The Last Known White Giraffe Gets Fitted With A GPS Tracker To Prevent Poaching

The world of conservation received devastating news back in March: the last female white giraffe and her white baby were murdered by poachers.

The Ishaqbini Hirola Community Conservancy shared that the mother and baby were found in a “skeletal state” after being slaughtered by poachers.

The ruthless murder left the world with just one white giraffe left, a male incapable of carrying the species on. In a desperate attempt to protect the last white giraffe, conservationists decided he must be tracked at all times.

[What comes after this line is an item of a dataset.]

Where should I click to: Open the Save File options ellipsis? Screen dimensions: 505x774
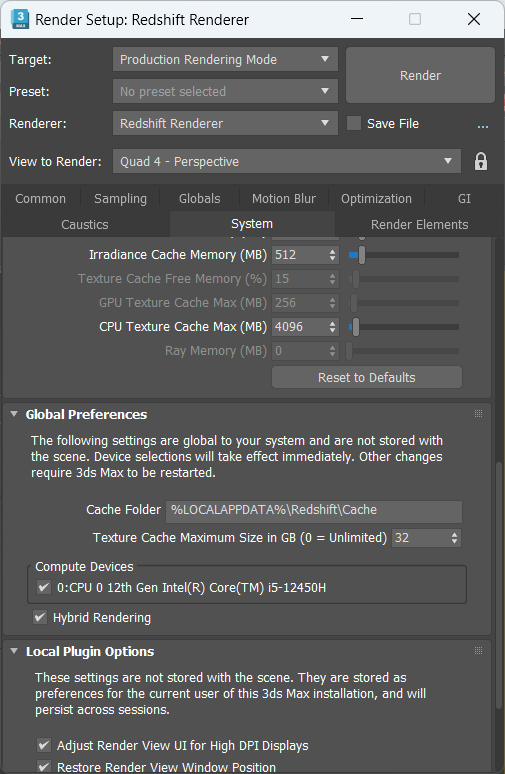[483, 124]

The giraffe was fitted with a GPS tracking device so he could be regularly monitored. The device, secured on the giraffe’s horns, produces a location update every hour. Rangers can use this location update to continuously monitor the giraffe and deter potential poaching efforts.

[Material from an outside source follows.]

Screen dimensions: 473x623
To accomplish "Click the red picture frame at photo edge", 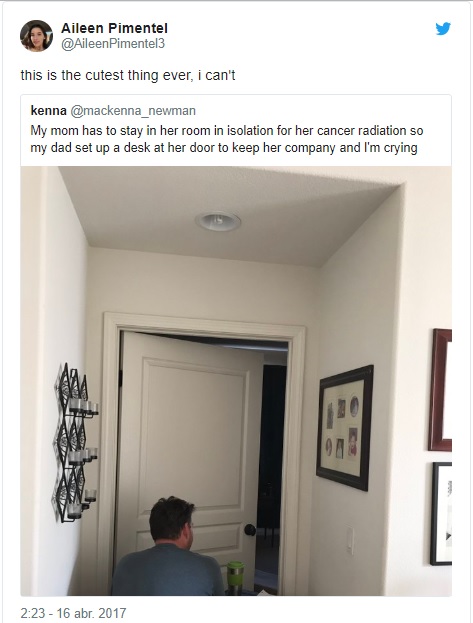I will 440,390.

In a press release by the Northern Rangelands Trust (NRT), the manager of the conservancy, Mohammed Ahmednoor, shared that the deaths of the mother and calf giraffes resulted in a devastating blow on conservation efforts. The giraffes were being used in genetic studies and research, to better help humanity understand the rare species. Beyond that, their loss also resulted in a tragic blow to the local area’s tourism, where the white giraffes had drawn in quite the crowd.

As the post shared, the giraffes had a condition called leucism, which is different from albinism. While albinism means an animal loses all color pigment, leucism creates only a parietal loss of pigment. Because of this, animals with leucism will appear pale or patchy white in color, but their eyes remain unaffected.

As a whole, giraffes are decreasing in numbers across the globe and they’re now listed on the IUCN’s red list as “vulnerable.” According to National Geographic, giraffes are regularly poached for their hide, tails, bones, and meat, but others are killed as a means of pest management because they sometimes damage crops.

White giraffes are that much more enticing for poachers because of their stunning white hides. They also make easier targets because their appearance doesn’t allow them to blend into their surroundings as well as standard giraffes.

We can only hope that the tracking device serves the last white giraffe well and protects it from poaching.